Questions and postings pertaining to the usage of ImageMagick regardless of the interface. This includes the command-line utilities, as well as the C and C++ APIs. Usage questions are like "How do I use ImageMagick to create drop shadows?".
I have a number of TIF files that I am trying to convert to Group4 compressed TIF files. My processed worked fine on the smaller files but on the larger (~1GB) files I keep getting the following memory allocation error:
The easy answer is that I'm just running out of memory but I'm running this on a machine with 32GB of memory and when I monitor the memory during execution it never seems to request more than a few GB. It also uses quite a bit of disk space but I have over 300GB free on the partition for the temporary files and it does not seem to be filling up.
File Area Memory Map Disk Thread Time
-------------------------------------------------------------------------------
1536 34.355GB 15.998GiB 31.996GiB unlimited 8 unlimited
If you can grab ImageMagick 6.8.1-8, the latest release, that may help. There are some patches that address large memory / files. Now try this command:
Set your temporary disk path to a partition with plenty of free space with the MAGICK_TMPDIR environment variable or the -define registry:temporary-path=/data/tmp command line option.
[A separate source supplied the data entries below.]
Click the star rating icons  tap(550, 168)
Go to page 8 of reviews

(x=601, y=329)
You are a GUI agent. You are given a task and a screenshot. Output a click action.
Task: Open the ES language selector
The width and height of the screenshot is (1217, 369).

The pixel cache grows as required by the image or image sequence. For 300 GB you would need a 50000 by 50000 pixel image or larger or perhaps you have an image sequence with modest size frames but hundreds of them. Or perhaps you have a corrupt image that incorrectly returns a huge image size. Post a URL to your image and we will download it and try to reproduce the problem.
I am not able to post the images because they contain sensitive information. They vary but as an example one is 1764x2248 grayscale with 179 pages; another is 1721x2216 grayscale with 441 pages. It may partly be because it doesn't always clear the cache after it finishes processing a given image.
ImageMagick opens each of the frames in an image sequence. With that many frames, 300GB of disk seems reasonable. If that's a problem you can read just a frame or two at a time, e.g. convert 'image.tif[3-5]'.